Excerpt »
___

As the title spells out, that’s exactly what every acquaintance, loved one, and colleague (who wished they could ship me off in a sealed box to a remote lab) did ask at every opportunity towards the end of my Ph.D. studies—and more often than not after I had passed my defense! I did have a plan, as I usually do, and knew what I wanted to do and to where I was heading. The naïveté I had then: I actually thought that the scientific community would surely welcome the enthusiastic, perseverant, young scientist bubbling with new ideas! Let me tell you, I was wrong. That isn’t how careers start for many scientists! However, in the end it all turned out in my favor, and having condensed months of trying several routes to kick-start my own career in science, I’m here now to share some major lessons and tips to help you figure out what you want to do after getting your Ph.D.
Take Time Off…Soul Search!
Whoever tells you that there shouldn’t be a gap between your Ph.D. and first postdoc or staff scientist position has NEVER left their primary institution. Don’t rush into the first postdoc that is offered to you, unless you know it is the position! The paycheck may be tempting, but in the long run, the stress of the job and the want for a better job can cause you to burn out. To make ends meet, you may want to count on family support during this period or get a job that just pays the bills while giving you the time to think. I had months of soul-searching time, when none of my initial plans and attempts materialized. However, it all was a tremendous blessing in disguise, as it helped me to find out what I really did want out of a career in science, not what everyone in the field expected from me! It has been one of the best times of my life!
During a career break, time off, or soul-searching period, you’ll actually get the time to reflect on your life and future goals, find out what can make you happy, and—for a short period—get to live in the present moment! Between education and career goals, many scientists tend to rush from one position to another, achieving one goal and then setting the next. While you’re taking a break from climbing the hierarchical ladder, connect with what matters to you and enjoy the present moment!
“Don’t be satisfied with stories, how things have gone with others. Unfold your own myth.” – Rumi
Expand Your Horizons
Take time to walk by the lake, read a book, or bask in the sun! Connect and re-connect with your friends and family. Talk to those who have been through different career paths. There isn’t any rulebook to what the perfect position is or what can make you happy—it is for you to discover! Join a book club, volunteer at a charity, or even start blogging. The experiences you have gained through your Ph.D. will immensely help you, no matter what avenue you decide to embark on. Disconnecting yourself from your Ph.D. research might even be a good thing; something that you have lived with for a few years can rest in peace on your bookshelf, as you get the time to enjoy daily life.

___

What you will do »
a) In the article about life after a Ph.D., what does the writer warn against rushing into?
b) Proceed with the article about life after a Ph.D., picking up after its last sentence.
The collected data entries are separate material with no connection to the article about life after a Ph.D.

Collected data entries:
___

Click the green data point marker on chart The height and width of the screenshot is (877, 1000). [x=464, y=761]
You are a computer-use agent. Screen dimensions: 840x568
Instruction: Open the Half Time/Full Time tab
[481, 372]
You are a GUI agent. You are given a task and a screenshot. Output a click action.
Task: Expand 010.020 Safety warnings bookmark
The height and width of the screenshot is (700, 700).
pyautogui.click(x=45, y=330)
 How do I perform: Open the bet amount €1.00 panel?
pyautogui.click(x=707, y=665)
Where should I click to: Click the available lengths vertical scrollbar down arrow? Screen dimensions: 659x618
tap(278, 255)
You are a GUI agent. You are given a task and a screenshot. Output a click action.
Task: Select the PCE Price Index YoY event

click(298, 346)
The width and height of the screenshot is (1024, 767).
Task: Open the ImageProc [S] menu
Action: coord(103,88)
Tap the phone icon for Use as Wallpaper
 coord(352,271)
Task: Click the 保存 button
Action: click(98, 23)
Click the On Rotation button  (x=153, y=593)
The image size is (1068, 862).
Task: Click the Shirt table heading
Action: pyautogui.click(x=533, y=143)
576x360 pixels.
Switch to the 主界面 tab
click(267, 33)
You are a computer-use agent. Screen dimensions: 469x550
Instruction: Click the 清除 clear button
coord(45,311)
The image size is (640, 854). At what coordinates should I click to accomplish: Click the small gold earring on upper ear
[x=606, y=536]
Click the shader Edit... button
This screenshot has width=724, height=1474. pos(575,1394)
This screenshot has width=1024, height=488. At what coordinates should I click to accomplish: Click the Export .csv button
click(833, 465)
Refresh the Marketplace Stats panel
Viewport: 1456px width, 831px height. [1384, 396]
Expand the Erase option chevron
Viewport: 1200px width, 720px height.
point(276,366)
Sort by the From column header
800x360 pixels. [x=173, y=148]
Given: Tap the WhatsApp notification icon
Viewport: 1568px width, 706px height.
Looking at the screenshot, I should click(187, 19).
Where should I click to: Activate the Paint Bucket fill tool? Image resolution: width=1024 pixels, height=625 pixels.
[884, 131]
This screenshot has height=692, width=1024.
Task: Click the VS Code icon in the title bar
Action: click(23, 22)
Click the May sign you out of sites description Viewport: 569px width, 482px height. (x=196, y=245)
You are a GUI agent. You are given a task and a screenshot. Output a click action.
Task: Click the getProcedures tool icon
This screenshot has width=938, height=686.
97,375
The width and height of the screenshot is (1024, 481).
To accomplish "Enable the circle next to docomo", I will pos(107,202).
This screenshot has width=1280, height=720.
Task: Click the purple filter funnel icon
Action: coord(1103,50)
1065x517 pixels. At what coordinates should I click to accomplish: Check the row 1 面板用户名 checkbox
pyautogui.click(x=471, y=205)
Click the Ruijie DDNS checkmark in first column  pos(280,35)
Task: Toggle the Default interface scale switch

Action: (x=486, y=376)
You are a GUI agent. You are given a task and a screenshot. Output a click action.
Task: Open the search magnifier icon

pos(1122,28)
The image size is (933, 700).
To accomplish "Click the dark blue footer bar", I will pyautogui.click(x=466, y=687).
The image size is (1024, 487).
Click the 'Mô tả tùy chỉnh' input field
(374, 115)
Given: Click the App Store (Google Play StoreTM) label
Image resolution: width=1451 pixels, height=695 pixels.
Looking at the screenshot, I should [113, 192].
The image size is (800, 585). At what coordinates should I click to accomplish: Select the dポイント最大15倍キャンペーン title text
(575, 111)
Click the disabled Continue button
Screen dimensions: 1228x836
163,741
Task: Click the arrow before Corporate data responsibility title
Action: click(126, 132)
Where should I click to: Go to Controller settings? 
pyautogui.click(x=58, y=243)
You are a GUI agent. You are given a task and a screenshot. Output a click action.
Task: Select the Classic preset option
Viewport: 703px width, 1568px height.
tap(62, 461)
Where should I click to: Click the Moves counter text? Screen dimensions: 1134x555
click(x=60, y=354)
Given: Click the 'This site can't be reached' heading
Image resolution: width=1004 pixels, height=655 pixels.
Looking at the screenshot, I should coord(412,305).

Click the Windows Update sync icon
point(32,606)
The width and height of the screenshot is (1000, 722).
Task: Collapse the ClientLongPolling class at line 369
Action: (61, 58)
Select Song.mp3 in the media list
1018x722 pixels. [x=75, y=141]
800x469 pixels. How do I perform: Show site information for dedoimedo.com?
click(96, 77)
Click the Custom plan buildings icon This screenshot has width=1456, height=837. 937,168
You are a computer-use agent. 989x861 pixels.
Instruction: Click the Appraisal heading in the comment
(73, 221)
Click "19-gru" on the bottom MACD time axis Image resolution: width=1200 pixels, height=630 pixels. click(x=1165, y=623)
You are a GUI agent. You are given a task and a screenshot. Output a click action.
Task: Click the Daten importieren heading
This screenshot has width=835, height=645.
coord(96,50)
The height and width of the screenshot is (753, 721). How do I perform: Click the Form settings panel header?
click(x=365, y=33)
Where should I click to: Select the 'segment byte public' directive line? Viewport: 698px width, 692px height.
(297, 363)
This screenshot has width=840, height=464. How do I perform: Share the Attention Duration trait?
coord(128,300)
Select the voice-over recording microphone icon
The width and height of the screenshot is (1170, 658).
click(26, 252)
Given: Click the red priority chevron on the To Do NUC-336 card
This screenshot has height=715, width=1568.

___

Answers to the problems »
a) The first postdoc that is offered, unless you know it is the position.

b)
Find a Mentor
During your Ph.D. years, you have an assigned project supervisor, whom—if you are fortunate—will act as a career mentor. Yet, someone external, with enough experience to give sound and unbiased advice, can also help you to find the right career path. This individual needs to have a few key attributes, for example someone who has the ability to deliver an honest opinion on the careers you are considering; someone who is well-connected within their own field and can initiate further contacts from whom you can seek advice; and most importantly, someone who would listen to what you find fascinating, where you find encouragement, and what your ambitions are, as it is up to you to select your path. Your mentor is there to guide you along your path, not to tailor it for you. One good thing about a career in science is that “one size” doesn’t have to fit all!
Finally, be intuitive, and don’t ignore your gut feeling! If you’ve been offered a position, go and see your next place of work, make sure your personality is a fit with your future colleagues, and check and crosscheck the ethos of your coworkers! A STEM career is demanding, regardless of the field and sector you choose; hence, it should be inspiring and motivational for you to take those extra steps to make it a success!
Having a fulfilling and successful career isn’t something that can be achieved by just signing a contract—you must achieve your goals and feed your soul to succeed!
Sadaf Atarod is a Postdoctoral Associate at the Oikonomou Lab, in the Center for Regenerative Medicine (CReM), Boston University. She is enjoying her current research, investigating the biomechanical determinants of lung cell fate in pluripotent stem cells. Her research involves using stem cell biology for tissue engineering applications. Above all, she is delighted to have kick-started her career in science as a postdoc at the CReM where she is supported by experts in the field of induced pluripotent stem cells, who are true advocates of the open science movement with a strong mission in “advancing science to heal the world.”